The state should close loopholes that allow teachers who have not met licensure requirements to continue teaching. This goal was reorganized in 2021.
Emergency License(s) Availability: Montana has an emergency authorization that can be granted to a district upon request after the position has been advertised statewide. Applicants for an emergency authorization must have "previously held a teacher or specialist license; or (ii) provide acceptable evidence of academic qualifications or significant experience related to the area for which the emergency authorization of employment is being sought."
The state also offers the Class 5 and 5A provisional licenses. An applicant for a Class 5 license must have a bachelor's degree and a plan of study from an educator preparation program indicating the applicant can meet the licensure requirements in three years. The Class 5A license is available to educator preparation candidates who have completed all of their program requirements except passage of the required Praxis test.
Emergency License Validity Period: Montana's emergency authorization is valid for one year. It is unclear whether the authorization may be renewed.
The Class 5 license is valid for three years and is not renewable. The Class 5A license is valid for one year and is not renewable.

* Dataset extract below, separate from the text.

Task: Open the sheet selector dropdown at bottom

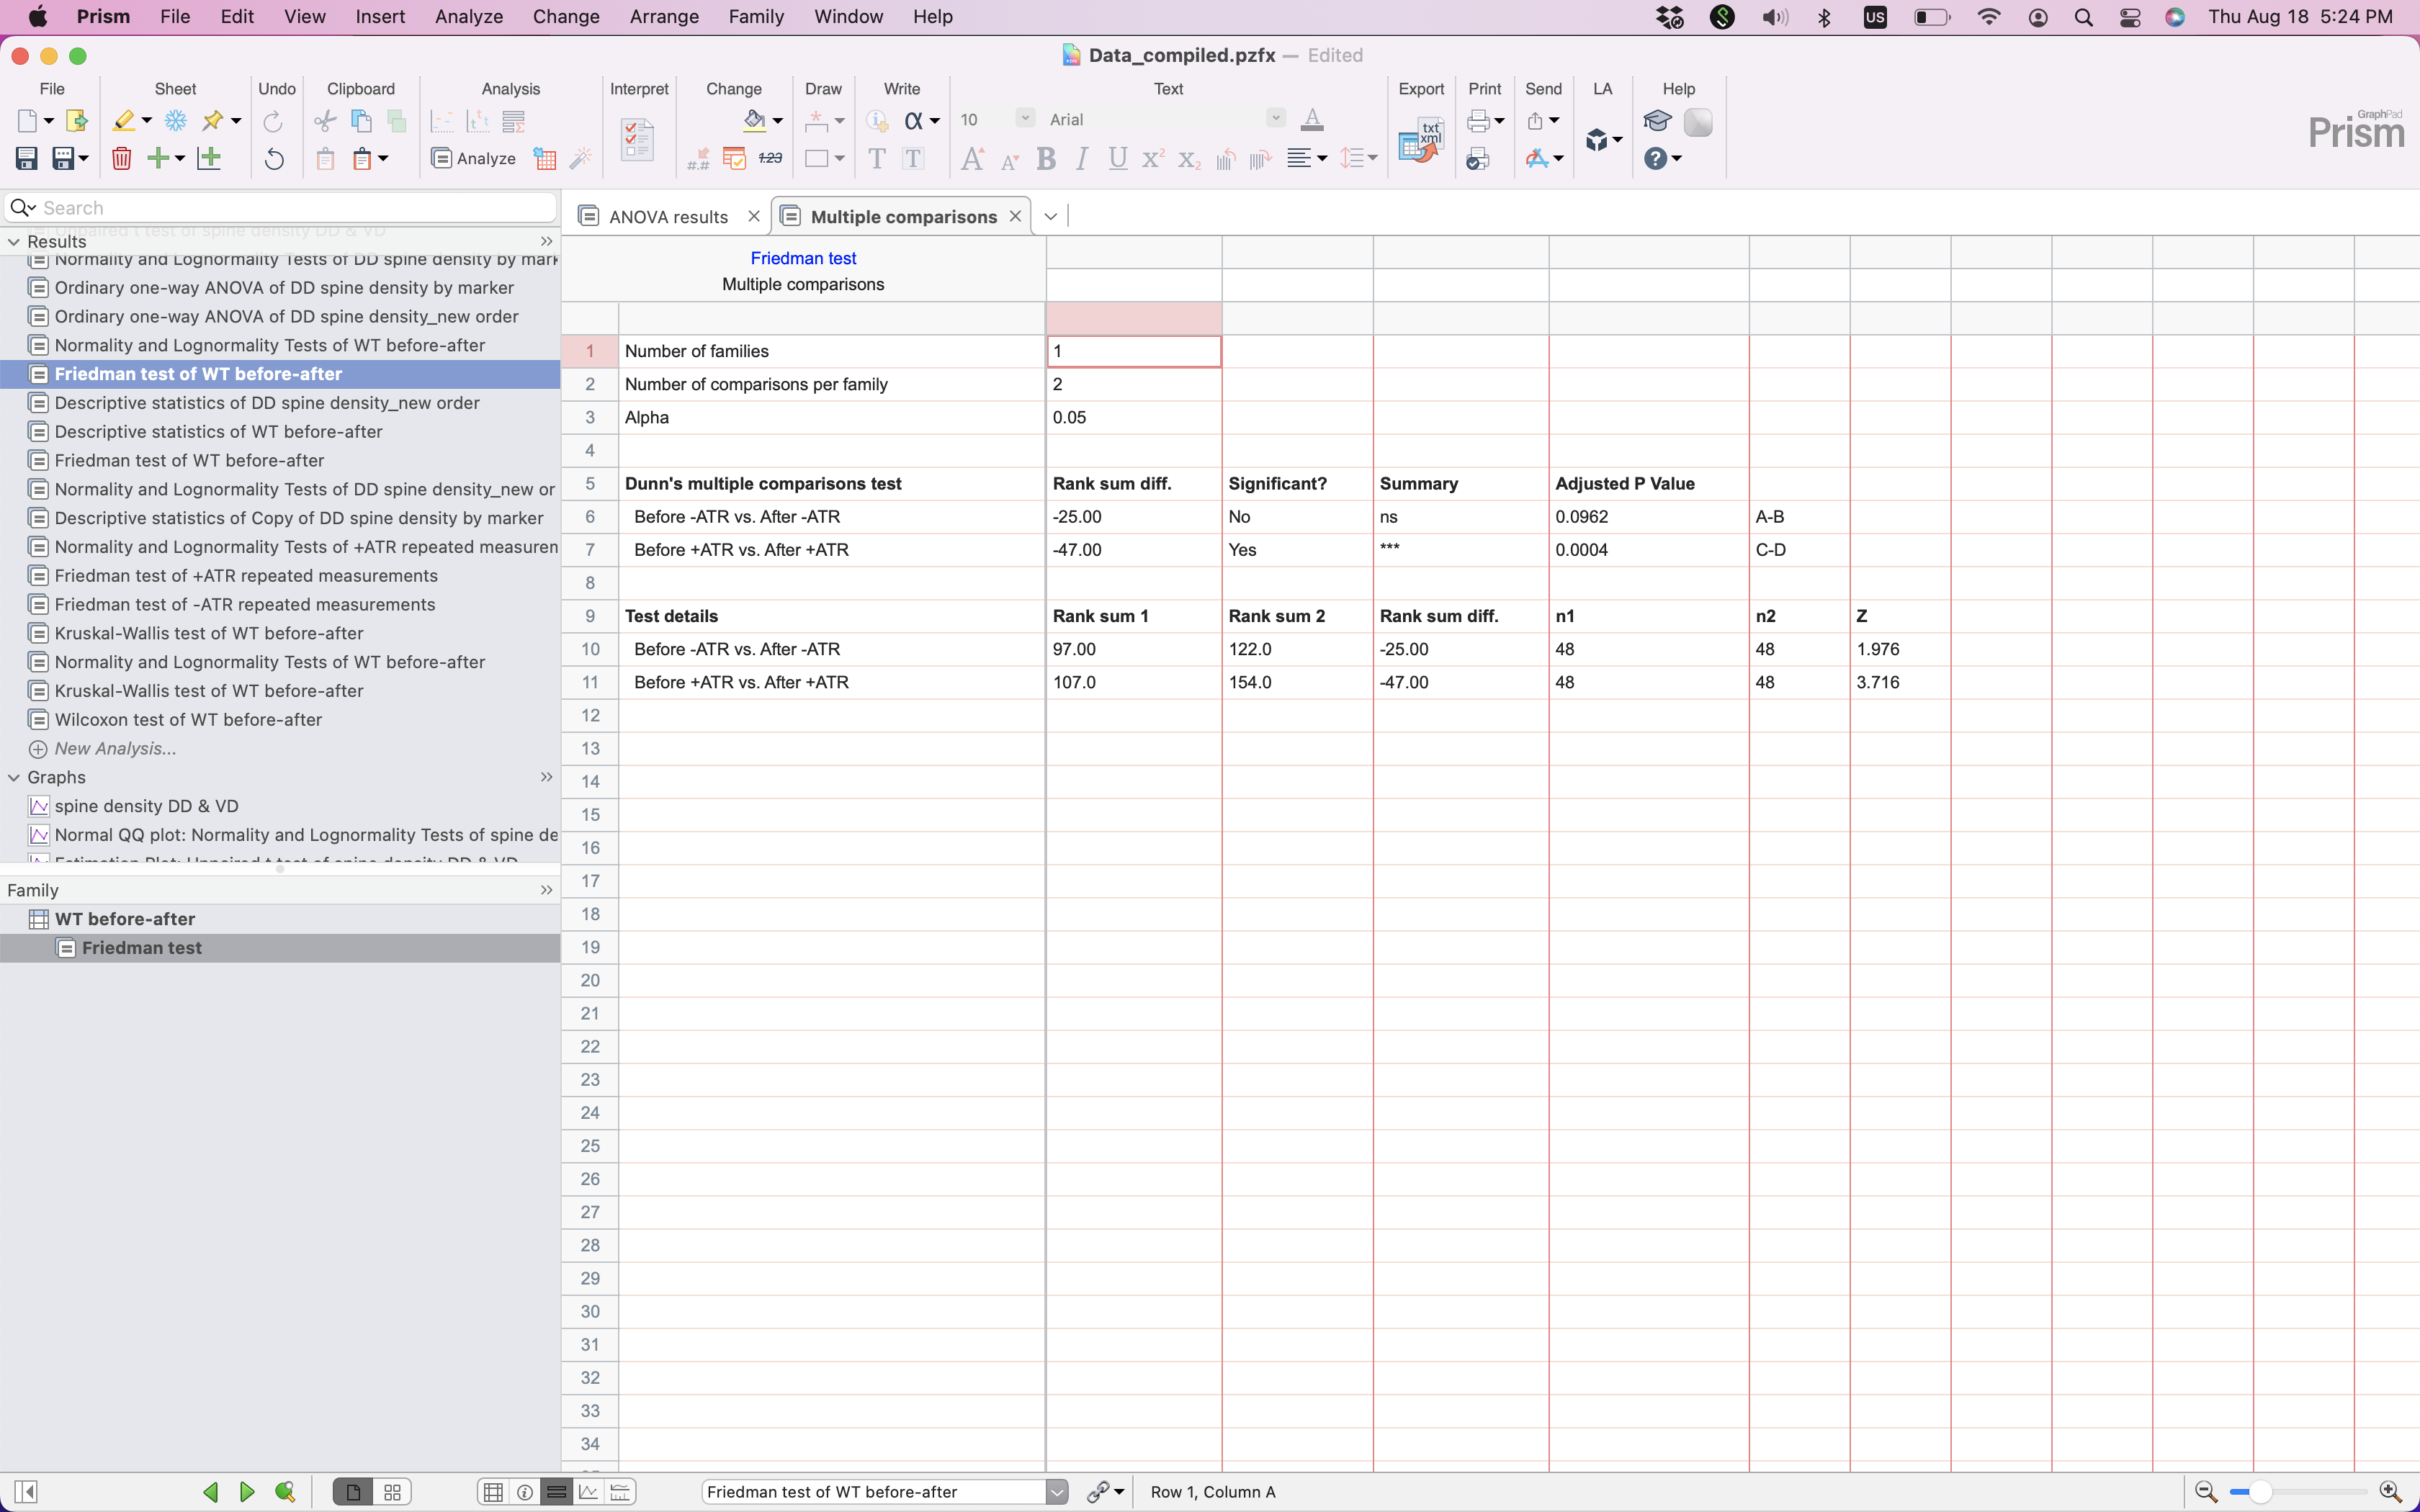Action: coord(1057,1492)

COVID-19 State Policy: Montana has not implemented any changes to its rules regarding Provisional and Emergency Licensure.
COVID-19 policies do not affect the state's grade in Provisional and Emergency Licensure.
Requirements for Out-of-State Teachers: Because licensure requirements for out-of-state teachers are scored in Requirements for Out-of-State Teachers, only the state's policies regarding emergency/provisional license(s) are considered as part of this goal.
Montana Administrative Rules 10.57.107; 424 Montana Licensure Requirements http://opi.mt.gov/Educators/Licensure/Become-a-Licensed-Montana-Educator/Teaching-Specialist-Licenses
Ensure that all teachers pass required subject-matter licensing tests before they enter the classroom.
All students are entitled to teachers who know the subject matter they are teaching. Permitting individuals who have not yet passed state licensing tests to teach neglects the needs of students, because it enables adults who may not be able to meet minimal state standards to earn teaching licenses. Montana should ensure that all teachers are required to pass licensing tests — an important minimum benchmark for entering the profession — before entering the classroom as the teacher of record.
Limit exceptions to one year.
Although suboptimal, there may be limited and exceptional circumstances under which conditional or emergency licenses are necessary. In these instances, it is reasonable for a state to give teachers up to one year to pass required licensing tests. Montana's current policy puts students at risk by allowing teachers to teach for up to three years without passing required subject-matter licensing tests.
Montana did not respond to NCTQ's request to review this analysis for accuracy.
6B: Provisional and Emergency Licensure
Teachers who have not passed content licensing tests place students at risk. While states may need a regulatory basis for filling classroom positions with a few people who do not hold full teaching credentials, many of the regulations permitting this put the instructional needs of children at risk, often year after year. For example, schools can make liberal use of provisional certificates or waivers provided by the state if they fill classroom positions with instructors who have completed a teacher preparation program but have not passed their state licensing tests. These allowances are permitted for up to three years in some states. The unfortunate consequence is that students' needs are neglected in an effort to extend personal consideration to adults who cannot meet minimum state standards.
While some flexibility may be necessary because licensing tests are not always administered with the needed frequency, making provisional certificates and waivers available year after year could signal that the state does not put much value on its licensing standards or what they represent. States accordingly need to ensure that all persons given full charge of children's learning are required to pass the relevant licensing tests in their first year of teaching, ideally before they enter the classroom. Licensing tests are an important minimum benchmark in the profession, and states that allow teachers to postpone passing these tests are abandoning one of the basic responsibilities of licensure.